Listed entries:
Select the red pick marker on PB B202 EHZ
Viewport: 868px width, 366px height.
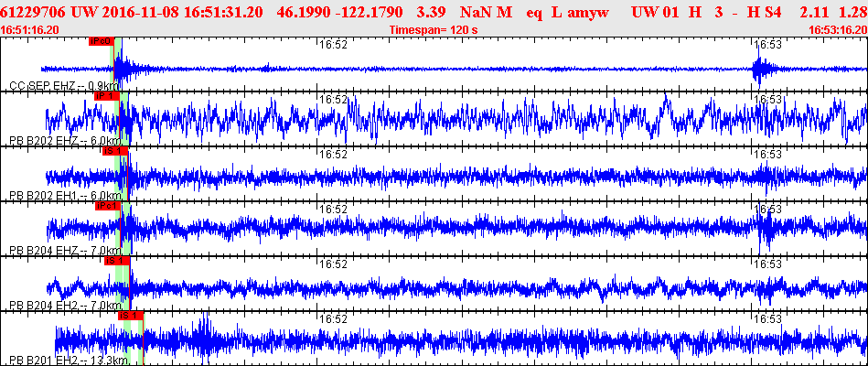pos(106,96)
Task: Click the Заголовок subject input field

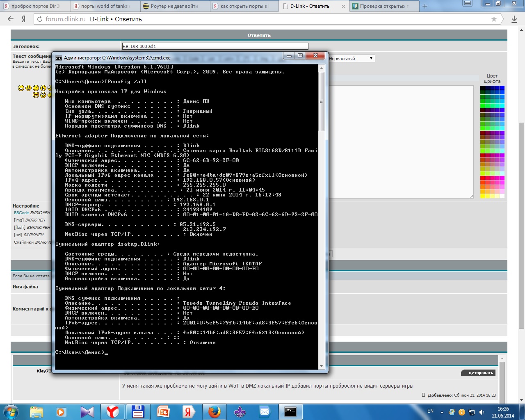Action: [215, 46]
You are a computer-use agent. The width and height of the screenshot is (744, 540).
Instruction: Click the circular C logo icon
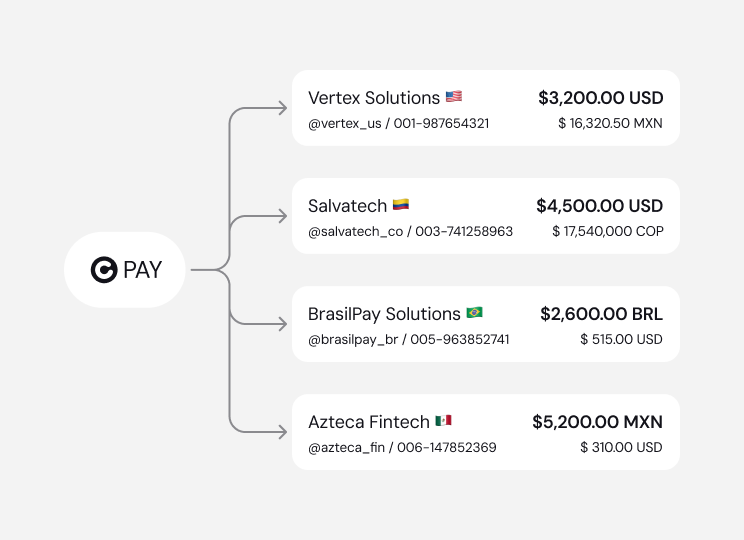pyautogui.click(x=104, y=270)
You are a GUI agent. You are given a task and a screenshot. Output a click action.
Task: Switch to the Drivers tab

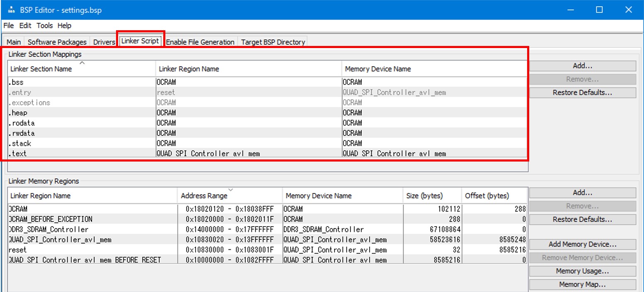point(104,42)
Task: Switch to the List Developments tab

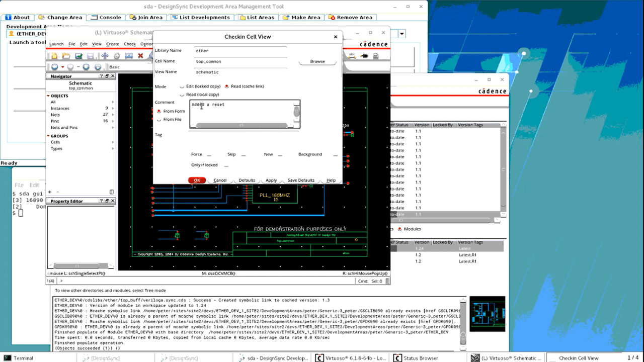Action: click(x=200, y=17)
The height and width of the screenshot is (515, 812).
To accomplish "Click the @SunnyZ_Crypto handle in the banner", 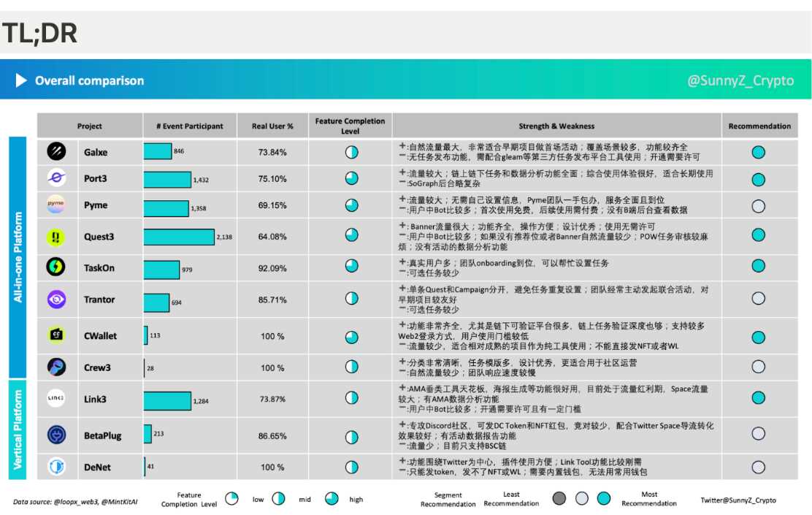I will 740,81.
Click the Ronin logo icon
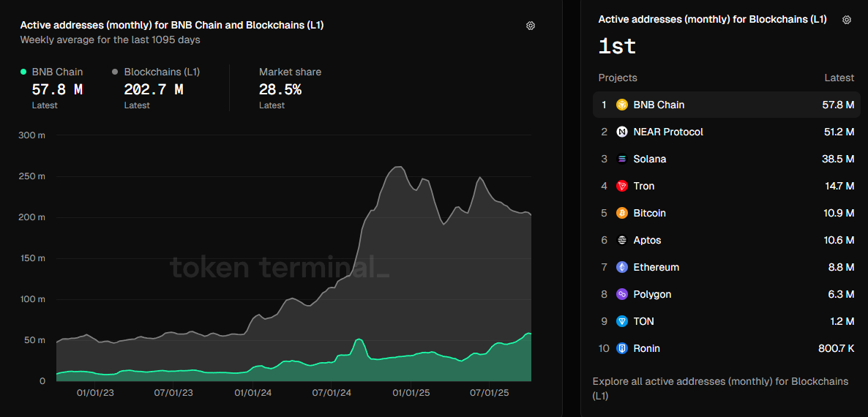Screen dimensions: 868x417 (x=622, y=348)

Task requirements: Identify the lines of the data that contain the word "screenshot". Copy each of them.

Worked solution:
You are a computer-use agent. The width and height of the screenshot is (744, 540).
You are a GUI agent. You are given a task and a screenshot. Output a click action.
The height and width of the screenshot is (515, 812).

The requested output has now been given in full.